'It takes 10 seconds to create a boarding pass' - Hacker accesses airport lounges for free
'Bartholomew Simpson' QR Codes
A hacker claims to have used a mobile phone app to fake a QR code, gaining free entry to an airport business lounge.
Przemek Jaroszewski, head of Poland’s Computer Emergency Response Team, used his expertise and a simple program to create a new entry ticket after his membership was mistakenly rejected by a Turkish Airlines lounge in Istanbul, he says.
The frequent flier then used the app on his Android phone to access a number of other airport lounges, though none he did not already have valid access to already.
Jaroszewski, who presented his findings to a security conference in Las Vegas at the weekend, said he did not use the fake QR codes to attempt to board a plane as he would be likely stopped by more thorough checks at the departure gate.
Nevertheless, he did made a video showing how easy it was to create the fake codes, telling Wired: “Literally, it takes 10 seconds to create a boarding pass… and it doesn’t even have to look legit because you’re not in contact with any humans.”
He created the fake boarding passes under the name Bartholomew Simpson.
Over the course of his experiments, the computer expert found that the code did not need to contain many passenger details, only the flight number, and that it was possible to enter even the most exclusive airport lounges using the technology.
The hacker is yet to attempt the trick outside of Europe and believes that American security would be tighter, and pointed out that he has not used the codes to do anything illegal.
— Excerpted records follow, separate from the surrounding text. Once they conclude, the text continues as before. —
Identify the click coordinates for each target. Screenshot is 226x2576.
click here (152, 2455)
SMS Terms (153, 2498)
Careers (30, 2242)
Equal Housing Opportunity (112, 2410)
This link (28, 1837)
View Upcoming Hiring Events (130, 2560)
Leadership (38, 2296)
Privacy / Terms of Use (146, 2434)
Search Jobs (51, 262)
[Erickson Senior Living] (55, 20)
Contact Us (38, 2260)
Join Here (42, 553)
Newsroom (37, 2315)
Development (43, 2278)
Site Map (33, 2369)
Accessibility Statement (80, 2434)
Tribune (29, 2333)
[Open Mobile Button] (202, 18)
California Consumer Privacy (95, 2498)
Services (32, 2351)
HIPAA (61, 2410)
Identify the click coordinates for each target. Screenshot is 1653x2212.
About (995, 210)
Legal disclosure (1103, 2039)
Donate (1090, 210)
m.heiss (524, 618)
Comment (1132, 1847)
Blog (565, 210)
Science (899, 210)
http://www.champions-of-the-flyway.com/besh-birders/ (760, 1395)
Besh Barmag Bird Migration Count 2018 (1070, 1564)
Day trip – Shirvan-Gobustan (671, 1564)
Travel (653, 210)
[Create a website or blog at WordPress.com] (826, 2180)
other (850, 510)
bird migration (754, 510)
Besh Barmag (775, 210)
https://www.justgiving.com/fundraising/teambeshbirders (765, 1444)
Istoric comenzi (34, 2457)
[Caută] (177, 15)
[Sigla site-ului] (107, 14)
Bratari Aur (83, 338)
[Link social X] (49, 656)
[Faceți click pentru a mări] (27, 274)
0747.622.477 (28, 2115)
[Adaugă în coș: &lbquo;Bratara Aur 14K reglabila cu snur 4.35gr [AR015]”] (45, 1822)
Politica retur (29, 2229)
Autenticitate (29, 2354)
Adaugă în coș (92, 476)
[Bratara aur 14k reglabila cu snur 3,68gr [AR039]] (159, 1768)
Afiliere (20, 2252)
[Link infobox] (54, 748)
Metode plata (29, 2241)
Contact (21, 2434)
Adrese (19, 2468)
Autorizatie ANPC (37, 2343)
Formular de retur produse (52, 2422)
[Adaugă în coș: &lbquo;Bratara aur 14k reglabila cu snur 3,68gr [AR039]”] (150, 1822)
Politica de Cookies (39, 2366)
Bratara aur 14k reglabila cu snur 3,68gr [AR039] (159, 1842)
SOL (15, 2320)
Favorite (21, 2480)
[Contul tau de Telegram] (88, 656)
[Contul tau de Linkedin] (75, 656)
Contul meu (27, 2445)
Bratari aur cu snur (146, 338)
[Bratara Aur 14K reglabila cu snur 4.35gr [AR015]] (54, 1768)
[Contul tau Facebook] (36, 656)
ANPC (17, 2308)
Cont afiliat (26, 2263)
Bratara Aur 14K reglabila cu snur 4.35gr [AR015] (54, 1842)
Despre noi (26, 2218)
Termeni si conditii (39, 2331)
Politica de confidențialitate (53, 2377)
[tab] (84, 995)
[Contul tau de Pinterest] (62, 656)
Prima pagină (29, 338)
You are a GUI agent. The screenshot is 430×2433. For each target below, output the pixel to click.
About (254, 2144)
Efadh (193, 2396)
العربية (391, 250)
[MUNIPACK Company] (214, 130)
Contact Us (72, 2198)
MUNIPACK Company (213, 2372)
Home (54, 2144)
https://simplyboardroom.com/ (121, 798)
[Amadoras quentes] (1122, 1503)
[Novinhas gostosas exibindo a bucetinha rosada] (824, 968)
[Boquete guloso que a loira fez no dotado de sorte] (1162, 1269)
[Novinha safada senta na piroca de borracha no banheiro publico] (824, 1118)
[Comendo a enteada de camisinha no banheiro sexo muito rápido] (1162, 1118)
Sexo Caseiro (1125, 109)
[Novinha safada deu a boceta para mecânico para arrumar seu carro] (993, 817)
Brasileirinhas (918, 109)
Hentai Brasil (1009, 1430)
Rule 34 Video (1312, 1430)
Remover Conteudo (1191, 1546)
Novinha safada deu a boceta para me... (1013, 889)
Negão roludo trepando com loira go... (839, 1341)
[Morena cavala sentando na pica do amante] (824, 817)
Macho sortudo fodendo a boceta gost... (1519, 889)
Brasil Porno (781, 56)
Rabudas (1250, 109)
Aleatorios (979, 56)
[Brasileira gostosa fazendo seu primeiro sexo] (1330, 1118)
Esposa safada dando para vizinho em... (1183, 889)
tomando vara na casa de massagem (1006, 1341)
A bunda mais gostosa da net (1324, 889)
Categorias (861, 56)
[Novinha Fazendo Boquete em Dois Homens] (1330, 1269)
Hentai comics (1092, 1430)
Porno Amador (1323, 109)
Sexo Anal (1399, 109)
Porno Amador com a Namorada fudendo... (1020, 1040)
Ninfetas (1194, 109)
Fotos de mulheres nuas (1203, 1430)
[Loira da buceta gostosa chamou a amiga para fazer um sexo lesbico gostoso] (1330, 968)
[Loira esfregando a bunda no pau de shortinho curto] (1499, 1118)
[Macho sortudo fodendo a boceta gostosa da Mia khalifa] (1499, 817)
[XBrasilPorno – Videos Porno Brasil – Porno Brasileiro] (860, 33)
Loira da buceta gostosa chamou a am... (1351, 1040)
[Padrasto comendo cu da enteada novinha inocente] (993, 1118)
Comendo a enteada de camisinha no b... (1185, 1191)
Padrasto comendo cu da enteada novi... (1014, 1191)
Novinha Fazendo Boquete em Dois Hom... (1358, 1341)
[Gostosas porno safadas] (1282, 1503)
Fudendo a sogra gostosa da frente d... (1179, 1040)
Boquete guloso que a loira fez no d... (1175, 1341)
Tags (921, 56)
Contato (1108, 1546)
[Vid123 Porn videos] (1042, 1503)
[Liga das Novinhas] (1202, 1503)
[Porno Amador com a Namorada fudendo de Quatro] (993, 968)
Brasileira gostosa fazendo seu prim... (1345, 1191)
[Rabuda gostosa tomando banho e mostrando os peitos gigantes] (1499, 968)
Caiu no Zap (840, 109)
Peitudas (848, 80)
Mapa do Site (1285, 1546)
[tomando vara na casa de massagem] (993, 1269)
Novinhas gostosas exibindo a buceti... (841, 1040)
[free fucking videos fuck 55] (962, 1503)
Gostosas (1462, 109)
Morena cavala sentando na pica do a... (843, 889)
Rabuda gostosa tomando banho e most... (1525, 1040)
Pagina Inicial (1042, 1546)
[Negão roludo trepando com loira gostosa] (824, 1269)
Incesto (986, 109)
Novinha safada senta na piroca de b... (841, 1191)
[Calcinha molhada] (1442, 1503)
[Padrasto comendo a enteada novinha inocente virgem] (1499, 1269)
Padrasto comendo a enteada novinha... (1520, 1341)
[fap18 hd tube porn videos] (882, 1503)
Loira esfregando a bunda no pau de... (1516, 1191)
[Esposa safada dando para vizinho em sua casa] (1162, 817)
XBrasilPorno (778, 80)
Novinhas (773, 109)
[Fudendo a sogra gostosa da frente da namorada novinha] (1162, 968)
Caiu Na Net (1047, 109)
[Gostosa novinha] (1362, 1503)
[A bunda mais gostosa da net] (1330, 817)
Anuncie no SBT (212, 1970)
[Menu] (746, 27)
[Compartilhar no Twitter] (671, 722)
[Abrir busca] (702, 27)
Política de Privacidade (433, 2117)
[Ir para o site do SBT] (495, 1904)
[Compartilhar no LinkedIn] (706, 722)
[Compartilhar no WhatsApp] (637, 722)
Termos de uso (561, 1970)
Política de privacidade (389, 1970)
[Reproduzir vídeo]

However, he did share the technology website that he once sent a code to a friend to use.
Jaroszewski also used his codes to show a boarding pass required when purchasing duty-free shopping, though after a small, peaceful consumer revolt last year it is now understood that UK passengers are not obliged to show their boarding passes when buying goods in airports.
Despite giving a speech on the issue, Jaroszewski will not be releasing the code-creating software – something another computer expert did in 2006, warranting the attention of the FBI. After claims that Christopher Soghoian’s work posed a national security risk, the FBI raided his home, though neither the agency or the Transportation Security Administration (TSA) brought any charges.
Jaroszewski's revelations raise concerns about the quality of airport security that relies on computer scanners, but Chris Goater, a spokesperson for the International Air Transport Association (IATA), said a forged “bar code boarding pass… will not entitle the person carrying it with any right to travel, nor will it create any confusion with an airline’s system where the official information is stored”.
“Additionally, airlines have their own processes and rules allowing passengers into their lounges,” he said.
Turkish Airlines has not responded to a request for comment.